[START INPUT RECORDS]
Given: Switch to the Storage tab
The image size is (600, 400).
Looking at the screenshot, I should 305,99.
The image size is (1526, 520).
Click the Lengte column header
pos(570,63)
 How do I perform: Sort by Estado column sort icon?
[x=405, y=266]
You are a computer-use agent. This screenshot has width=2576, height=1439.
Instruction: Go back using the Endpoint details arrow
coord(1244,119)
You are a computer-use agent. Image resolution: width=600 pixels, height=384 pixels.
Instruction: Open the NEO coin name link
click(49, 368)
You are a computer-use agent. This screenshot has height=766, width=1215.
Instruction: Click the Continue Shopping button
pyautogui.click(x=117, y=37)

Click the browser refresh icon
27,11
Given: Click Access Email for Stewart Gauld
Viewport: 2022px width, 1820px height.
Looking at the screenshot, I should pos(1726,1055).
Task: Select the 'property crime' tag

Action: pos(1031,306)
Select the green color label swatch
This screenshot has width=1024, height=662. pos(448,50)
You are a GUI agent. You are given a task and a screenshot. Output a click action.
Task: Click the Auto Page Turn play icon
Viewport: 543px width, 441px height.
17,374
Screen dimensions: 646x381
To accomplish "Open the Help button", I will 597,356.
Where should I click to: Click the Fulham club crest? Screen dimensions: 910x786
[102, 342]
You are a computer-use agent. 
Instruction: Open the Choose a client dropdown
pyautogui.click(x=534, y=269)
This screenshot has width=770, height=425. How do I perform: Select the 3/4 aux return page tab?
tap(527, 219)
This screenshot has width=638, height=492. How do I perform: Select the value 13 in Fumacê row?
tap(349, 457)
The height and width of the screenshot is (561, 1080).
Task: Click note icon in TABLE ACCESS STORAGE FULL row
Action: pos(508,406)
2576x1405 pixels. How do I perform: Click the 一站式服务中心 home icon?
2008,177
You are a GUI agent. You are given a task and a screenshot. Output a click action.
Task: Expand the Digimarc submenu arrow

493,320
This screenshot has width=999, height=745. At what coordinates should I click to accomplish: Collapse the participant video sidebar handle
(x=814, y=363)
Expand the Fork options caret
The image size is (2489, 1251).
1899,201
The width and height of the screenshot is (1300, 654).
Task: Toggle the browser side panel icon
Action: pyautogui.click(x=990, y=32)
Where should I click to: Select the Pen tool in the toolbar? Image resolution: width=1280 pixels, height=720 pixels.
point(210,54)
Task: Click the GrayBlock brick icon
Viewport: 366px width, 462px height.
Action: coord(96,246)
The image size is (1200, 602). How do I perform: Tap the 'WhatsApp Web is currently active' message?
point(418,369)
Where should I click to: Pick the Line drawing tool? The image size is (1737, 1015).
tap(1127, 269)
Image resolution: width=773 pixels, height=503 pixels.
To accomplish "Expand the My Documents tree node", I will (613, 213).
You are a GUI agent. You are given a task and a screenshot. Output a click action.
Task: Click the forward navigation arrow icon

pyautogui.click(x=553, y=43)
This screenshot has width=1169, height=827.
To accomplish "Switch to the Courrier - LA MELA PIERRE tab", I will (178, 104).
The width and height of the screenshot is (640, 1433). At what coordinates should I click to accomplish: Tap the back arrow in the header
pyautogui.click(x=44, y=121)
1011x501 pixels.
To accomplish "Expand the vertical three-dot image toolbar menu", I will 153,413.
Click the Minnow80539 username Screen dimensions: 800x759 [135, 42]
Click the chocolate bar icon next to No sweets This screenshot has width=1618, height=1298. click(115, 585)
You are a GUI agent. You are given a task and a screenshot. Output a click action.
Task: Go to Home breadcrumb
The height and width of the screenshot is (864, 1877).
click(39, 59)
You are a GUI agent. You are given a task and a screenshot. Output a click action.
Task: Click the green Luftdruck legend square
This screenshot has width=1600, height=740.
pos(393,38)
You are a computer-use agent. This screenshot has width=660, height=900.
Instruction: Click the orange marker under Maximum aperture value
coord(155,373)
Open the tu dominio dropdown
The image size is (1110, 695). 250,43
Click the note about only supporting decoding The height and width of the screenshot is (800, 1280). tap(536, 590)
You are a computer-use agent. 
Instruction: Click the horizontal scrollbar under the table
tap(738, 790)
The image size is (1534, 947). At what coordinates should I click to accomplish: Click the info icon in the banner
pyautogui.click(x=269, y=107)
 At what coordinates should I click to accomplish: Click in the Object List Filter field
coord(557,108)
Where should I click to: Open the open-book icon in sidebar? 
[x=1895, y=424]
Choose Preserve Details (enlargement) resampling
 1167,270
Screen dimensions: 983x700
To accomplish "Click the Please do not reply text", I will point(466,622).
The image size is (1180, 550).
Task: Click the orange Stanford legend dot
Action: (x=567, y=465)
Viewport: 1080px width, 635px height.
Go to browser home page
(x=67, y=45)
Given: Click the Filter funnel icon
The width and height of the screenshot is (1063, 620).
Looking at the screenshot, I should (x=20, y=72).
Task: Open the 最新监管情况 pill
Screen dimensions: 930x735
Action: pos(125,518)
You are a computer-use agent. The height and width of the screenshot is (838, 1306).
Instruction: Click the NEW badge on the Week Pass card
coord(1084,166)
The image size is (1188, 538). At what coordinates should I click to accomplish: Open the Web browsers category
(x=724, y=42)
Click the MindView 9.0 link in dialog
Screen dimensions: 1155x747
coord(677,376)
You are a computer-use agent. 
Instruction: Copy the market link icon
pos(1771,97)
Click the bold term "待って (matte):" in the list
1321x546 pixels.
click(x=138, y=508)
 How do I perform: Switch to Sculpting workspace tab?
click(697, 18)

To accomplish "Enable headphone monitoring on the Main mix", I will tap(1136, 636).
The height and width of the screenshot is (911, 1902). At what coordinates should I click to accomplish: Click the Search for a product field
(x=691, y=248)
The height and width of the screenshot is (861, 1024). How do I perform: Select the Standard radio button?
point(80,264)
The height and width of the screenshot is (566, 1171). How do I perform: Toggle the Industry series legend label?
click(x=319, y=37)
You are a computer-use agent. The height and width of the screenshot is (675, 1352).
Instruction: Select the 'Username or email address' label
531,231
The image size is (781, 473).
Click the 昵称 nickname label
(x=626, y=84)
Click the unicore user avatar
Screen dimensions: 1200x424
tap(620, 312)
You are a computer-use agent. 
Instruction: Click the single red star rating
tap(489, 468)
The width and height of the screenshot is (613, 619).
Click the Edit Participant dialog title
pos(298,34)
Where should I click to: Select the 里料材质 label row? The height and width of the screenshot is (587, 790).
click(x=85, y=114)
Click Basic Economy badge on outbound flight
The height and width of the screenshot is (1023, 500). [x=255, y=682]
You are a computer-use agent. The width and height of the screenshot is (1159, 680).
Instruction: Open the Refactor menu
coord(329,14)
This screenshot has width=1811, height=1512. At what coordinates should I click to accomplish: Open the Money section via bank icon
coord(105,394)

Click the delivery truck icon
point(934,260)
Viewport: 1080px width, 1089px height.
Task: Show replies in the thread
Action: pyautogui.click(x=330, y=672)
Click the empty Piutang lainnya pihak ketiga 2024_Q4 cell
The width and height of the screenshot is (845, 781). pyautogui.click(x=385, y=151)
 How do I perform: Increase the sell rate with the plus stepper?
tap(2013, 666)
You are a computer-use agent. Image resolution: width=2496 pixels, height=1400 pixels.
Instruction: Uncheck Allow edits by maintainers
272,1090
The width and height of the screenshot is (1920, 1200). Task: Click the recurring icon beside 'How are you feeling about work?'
[END INPUT RECORDS]
* _PROBLEM STATEMENT_:
Present every one of the records above as a numbered list, leaving out the blank lines.

* _COMPLETED TASK_:
1. Given: Switch to the Storage tab
2. The image size is (600, 400).
3. Looking at the screenshot, I should 305,99.
4. The image size is (1526, 520).
5. Click the Lengte column header
6. pos(570,63)
7.  How do I perform: Sort by Estado column sort icon?
8. [x=405, y=266]
9. You are a computer-use agent. This screenshot has width=2576, height=1439.
10. Instruction: Go back using the Endpoint details arrow
11. coord(1244,119)
12. You are a computer-use agent. Image resolution: width=600 pixels, height=384 pixels.
13. Instruction: Open the NEO coin name link
14. click(49, 368)
15. You are a computer-use agent. This screenshot has height=766, width=1215.
16. Instruction: Click the Continue Shopping button
17. pyautogui.click(x=117, y=37)
18. Click the browser refresh icon
19. 27,11
20. Given: Click Access Email for Stewart Gauld
21. Viewport: 2022px width, 1820px height.
22. Looking at the screenshot, I should pos(1726,1055).
23. Task: Select the 'property crime' tag
24. Action: pos(1031,306)
25. Select the green color label swatch
26. This screenshot has width=1024, height=662. pos(448,50)
27. You are a GUI agent. You are given a task and a screenshot. Output a click action.
28. Task: Click the Auto Page Turn play icon
29. Viewport: 543px width, 441px height.
30. 17,374
31. Screen dimensions: 646x381
32. To accomplish "Open the Help button", I will 597,356.
33. Where should I click to: Click the Fulham club crest? Screen dimensions: 910x786
34. [102, 342]
35. You are a computer-use agent. 
36. Instruction: Open the Choose a client dropdown
37. pyautogui.click(x=534, y=269)
38. This screenshot has width=770, height=425. How do I perform: Select the 3/4 aux return page tab?
39. tap(527, 219)
40. This screenshot has width=638, height=492. How do I perform: Select the value 13 in Fumacê row?
41. tap(349, 457)
42. The height and width of the screenshot is (561, 1080).
43. Task: Click note icon in TABLE ACCESS STORAGE FULL row
44. Action: pos(508,406)
45. 2576x1405 pixels. How do I perform: Click the 一站式服务中心 home icon?
46. 2008,177
47. You are a GUI agent. You are given a task and a screenshot. Output a click action.
48. Task: Expand the Digimarc submenu arrow
49. 493,320
50. This screenshot has width=999, height=745. At what coordinates should I click to accomplish: Collapse the participant video sidebar handle
51. (x=814, y=363)
52. Expand the Fork options caret
53. The image size is (2489, 1251).
54. 1899,201
55. The width and height of the screenshot is (1300, 654).
56. Task: Toggle the browser side panel icon
57. Action: pyautogui.click(x=990, y=32)
58. Where should I click to: Select the Pen tool in the toolbar? Image resolution: width=1280 pixels, height=720 pixels.
59. point(210,54)
60. Task: Click the GrayBlock brick icon
61. Viewport: 366px width, 462px height.
62. Action: coord(96,246)
63. The image size is (1200, 602). How do I perform: Tap the 'WhatsApp Web is currently active' message?
64. point(418,369)
65. Where should I click to: Pick the Line drawing tool? The image size is (1737, 1015).
66. tap(1127, 269)
67. Image resolution: width=773 pixels, height=503 pixels.
68. To accomplish "Expand the My Documents tree node", I will (613, 213).
69. You are a GUI agent. You are given a task and a screenshot. Output a click action.
70. Task: Click the forward navigation arrow icon
71. pyautogui.click(x=553, y=43)
72. This screenshot has width=1169, height=827.
73. To accomplish "Switch to the Courrier - LA MELA PIERRE tab", I will (178, 104).
74. The width and height of the screenshot is (640, 1433). At what coordinates should I click to accomplish: Tap the back arrow in the header
75. pyautogui.click(x=44, y=121)
76. 1011x501 pixels.
77. To accomplish "Expand the vertical three-dot image toolbar menu", I will 153,413.
78. Click the Minnow80539 username Screen dimensions: 800x759 [135, 42]
79. Click the chocolate bar icon next to No sweets This screenshot has width=1618, height=1298. click(115, 585)
80. You are a GUI agent. You are given a task and a screenshot. Output a click action.
81. Task: Go to Home breadcrumb
82. The height and width of the screenshot is (864, 1877).
83. click(39, 59)
84. You are a GUI agent. You are given a task and a screenshot. Output a click action.
85. Task: Click the green Luftdruck legend square
86. This screenshot has width=1600, height=740.
87. pos(393,38)
88. You are a computer-use agent. This screenshot has width=660, height=900.
89. Instruction: Click the orange marker under Maximum aperture value
90. coord(155,373)
91. Open the tu dominio dropdown
92. The image size is (1110, 695). 250,43
93. Click the note about only supporting decoding The height and width of the screenshot is (800, 1280). tap(536, 590)
94. You are a computer-use agent. 
95. Instruction: Click the horizontal scrollbar under the table
96. tap(738, 790)
97. The image size is (1534, 947). At what coordinates should I click to accomplish: Click the info icon in the banner
98. pyautogui.click(x=269, y=107)
99.  At what coordinates should I click to accomplish: Click in the Object List Filter field
100. coord(557,108)
101. Where should I click to: Open the open-book icon in sidebar? 
102. [x=1895, y=424]
103. Choose Preserve Details (enlargement) resampling
104.  1167,270
105. Screen dimensions: 983x700
106. To accomplish "Click the Please do not reply text", I will point(466,622).
107. The image size is (1180, 550).
108. Task: Click the orange Stanford legend dot
109. Action: (x=567, y=465)
110. Viewport: 1080px width, 635px height.
111. Go to browser home page
112. (x=67, y=45)
113. Given: Click the Filter funnel icon
114. The width and height of the screenshot is (1063, 620).
115. Looking at the screenshot, I should (x=20, y=72).
116. Task: Open the 最新监管情况 pill
117. Screen dimensions: 930x735
118. Action: pos(125,518)
119. You are a computer-use agent. The height and width of the screenshot is (838, 1306).
120. Instruction: Click the NEW badge on the Week Pass card
121. coord(1084,166)
122. The image size is (1188, 538). At what coordinates should I click to accomplish: Open the Web browsers category
123. (x=724, y=42)
124. Click the MindView 9.0 link in dialog
125. Screen dimensions: 1155x747
126. coord(677,376)
127. You are a computer-use agent. 
128. Instruction: Copy the market link icon
129. pos(1771,97)
130. Click the bold term "待って (matte):" in the list
131. 1321x546 pixels.
132. click(x=138, y=508)
133.  How do I perform: Switch to Sculpting workspace tab?
134. click(697, 18)
135. To accomplish "Enable headphone monitoring on the Main mix", I will tap(1136, 636).
136. The height and width of the screenshot is (911, 1902). At what coordinates should I click to accomplish: Click the Search for a product field
137. (x=691, y=248)
138. The height and width of the screenshot is (861, 1024). How do I perform: Select the Standard radio button?
139. point(80,264)
140. The height and width of the screenshot is (566, 1171). How do I perform: Toggle the Industry series legend label?
141. click(x=319, y=37)
142. You are a computer-use agent. The height and width of the screenshot is (675, 1352).
143. Instruction: Select the 'Username or email address' label
144. 531,231
145. The image size is (781, 473).
146. Click the 昵称 nickname label
147. (x=626, y=84)
148. Click the unicore user avatar
149. Screen dimensions: 1200x424
150. tap(620, 312)
151. You are a computer-use agent. 
152. Instruction: Click the single red star rating
153. tap(489, 468)
154. The width and height of the screenshot is (613, 619).
155. Click the Edit Participant dialog title
156. pos(298,34)
157. Where should I click to: Select the 里料材质 label row? The height and width of the screenshot is (587, 790).
158. click(x=85, y=114)
159. Click Basic Economy badge on outbound flight
160. The height and width of the screenshot is (1023, 500). [x=255, y=682]
161. You are a computer-use agent. The width and height of the screenshot is (1159, 680).
162. Instruction: Open the Refactor menu
163. coord(329,14)
164. This screenshot has width=1811, height=1512. At what coordinates should I click to accomplish: Open the Money section via bank icon
165. coord(105,394)
166. Click the delivery truck icon
167. point(934,260)
168. Viewport: 1080px width, 1089px height.
169. Task: Show replies in the thread
170. Action: pyautogui.click(x=330, y=672)
171. Click the empty Piutang lainnya pihak ketiga 2024_Q4 cell
172. The width and height of the screenshot is (845, 781). pyautogui.click(x=385, y=151)
173.  How do I perform: Increase the sell rate with the plus stepper?
174. tap(2013, 666)
175. You are a computer-use agent. Image resolution: width=2496 pixels, height=1400 pixels.
176. Instruction: Uncheck Allow edits by maintainers
177. 272,1090
178. The width and height of the screenshot is (1920, 1200). Task: Click the recurring icon beside 'How are you feeling about work?'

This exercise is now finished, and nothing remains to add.